O, Radiant Elfin Saint

The title of this post is an approximate translation of the first line of one of Sweden’s most well-known Lucia hymns, sung up and down the country by choirs young and old on and around December 13th.

Saint Lucia of Syracuse, or at least the actual Saint Lucy’s Day, seems to be mostly venerated in the Nordic countries or in regions with lots of present or historic Nordic expatriates such as Estonia or parts of the United States. I have literally grown up with this tradition of celebrating Saint Lucy’s day in Sweden, taking part in Lucia processions annually with few exceptions since 4th grade.

These processions are often performed by choirs, predominantly (in my experience, at least) youth or young adult or church choirs, who all dress up in white gowns, the women also wearing red waistbands. Commonly, the women also wear wreaths of boxwood, and typically the men wear white, cone-shaped hats adorned with stars or glitter. These maids and star boys (sic), respectively, act as Saint Lucia’s retinue of sorts. The woman (or, nowadays, somtimes the man) acting as Lucia herself wears a crown of candles and Lucia’s retinue carries a candle each.

A traditional Lucia procession featuring a high school class performing in a Swedish church. Photo by Claudia GrĂ¼nder.

Also customary for the Swedish Lucia celebration is the saffron bun, more specifically known as the “lussekatt” in connection to this holiday. They come in various shapes and sizes, most commonly looking like a reversed letter S as in the picture.

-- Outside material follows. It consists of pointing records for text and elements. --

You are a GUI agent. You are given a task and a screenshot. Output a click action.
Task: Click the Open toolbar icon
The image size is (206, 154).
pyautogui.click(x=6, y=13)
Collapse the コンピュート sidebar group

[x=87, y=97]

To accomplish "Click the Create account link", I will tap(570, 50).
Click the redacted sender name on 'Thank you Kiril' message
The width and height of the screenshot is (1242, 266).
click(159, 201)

There is something about the entire Advent period, with Saint Lucy’s Day and Christmas as well, all the way to Twelfth Night, that just warms me to my core. A lot of it comes down to all the delicious food associated with this period: not only saffron buns, but also ginger nuts and mulled wine and plenty of other dishes and foodstuffs as well.

Photo by Jonas Bergsten.

But most of all, as I’m sure will come as a surprise to absolutely nobody, it is about all the wonderful music.

For some reason, specifically performing in lucia processions has become a very important, very special thing to me. I hope I will keep getting the opportunity to do so for many years on. And add to that, of course, all the Advent and Christmas concerts you can imagine. There’s so much fantastic music out there, and so much yet to be written, but when it comes to seasonal music I honestly do think that Christmas really is the most wonderful time of the year.